Russian TV host and politician

Valery Yakovlevich Komissarov (Вале́рий Я́ковлевич Комисса́ров; born 12 April 1965) is a host, producer, director, and screenwriter of numerous television shows. Financial Times named him “the father of Russian reality show". He is a former member of the party United Russia, former State Duma deputy (1999–2011).

==Biography==
Komissarov was born on April 12, 1965, in Kharkiv (former USSR, now Ukraine). In 1987, he graduated from Moscow Institute of Steel and Alloys, and earned a diploma in directing from the Institute for Advanced Training of Television and Radio Broadcasting Workers. In 1987, he started working at the Lublin Casting and Mechanical Plant and at the State Institute for the Design of Metallurgical Enterprises (GIPROMEZ). In 1988, he was hired as an administrator for the Youth Editorial Board at the Central Television and Radio Broadcasting Company of the USSR. In 1989–1992, he worked as a special correspondent for the then-popular television program Outlook Vzglyad and co-wrote Visiting a Fairy Tale, a television series for children.

From November 1993 to March 1995, Komissarov created and hosted the Channel of Illusions, a television show produced by ATV on Channel 1 Ostankino.
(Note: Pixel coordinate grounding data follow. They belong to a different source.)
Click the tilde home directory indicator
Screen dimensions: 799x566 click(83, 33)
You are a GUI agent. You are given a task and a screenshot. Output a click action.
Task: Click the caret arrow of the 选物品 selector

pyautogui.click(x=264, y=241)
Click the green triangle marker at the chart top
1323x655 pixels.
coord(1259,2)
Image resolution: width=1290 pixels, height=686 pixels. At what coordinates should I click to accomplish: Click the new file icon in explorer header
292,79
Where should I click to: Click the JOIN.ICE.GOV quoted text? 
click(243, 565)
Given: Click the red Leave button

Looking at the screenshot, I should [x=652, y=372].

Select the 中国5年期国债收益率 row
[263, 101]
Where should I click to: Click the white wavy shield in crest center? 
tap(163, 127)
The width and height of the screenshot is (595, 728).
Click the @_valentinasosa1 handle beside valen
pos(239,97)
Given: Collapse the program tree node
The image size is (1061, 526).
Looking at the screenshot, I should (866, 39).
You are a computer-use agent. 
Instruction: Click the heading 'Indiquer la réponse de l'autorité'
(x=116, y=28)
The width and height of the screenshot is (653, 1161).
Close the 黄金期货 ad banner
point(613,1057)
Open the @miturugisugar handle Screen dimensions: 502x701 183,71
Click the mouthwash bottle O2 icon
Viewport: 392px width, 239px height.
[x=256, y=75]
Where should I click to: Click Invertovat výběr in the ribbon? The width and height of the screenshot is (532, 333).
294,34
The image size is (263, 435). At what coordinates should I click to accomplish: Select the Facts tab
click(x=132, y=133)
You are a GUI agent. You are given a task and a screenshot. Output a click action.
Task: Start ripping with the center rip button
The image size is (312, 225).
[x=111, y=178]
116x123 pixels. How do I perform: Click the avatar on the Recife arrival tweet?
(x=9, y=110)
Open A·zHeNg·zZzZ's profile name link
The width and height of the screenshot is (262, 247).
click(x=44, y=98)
Then he moved to the Moscow Television Channel (MTK), where, from April 1995 to July 1996, he hosted shows Men’s and Women's Stories and The Plainspoken Men’s Club. He then created and hosted the television show My Family, which aired from July 1996 on the television network ORT and from January 1998 to August 2003 on RTR (which later was renamed Rossiya and still later became Rossiya-1). He also wrote and hosted the shows Mary's Grove (1998) and The Ideal Man (2001) on the same network.

He went on to write and produce multiple television shows, including To Your Health!, Family News, What Does A Woman Want?”, “Girl's Tears”, The Burden Of Money, House, and Personal News Service a talk show Okna (Windows) and reality show Dom-2 (House 2)

In 2011, Komissarov started airing the reality show Mother in Law on the television network Peretz. His television show Machine and his sketch show Happy End were aired on the same network, while the television network "Ю" ran his daily talk show I am right (#Yaprava). From November 16 to December 30, 2015, he directed and hosted Our Man, a television show aired on Russia-1.

Komissarov lives with his wife, four daughters and one son.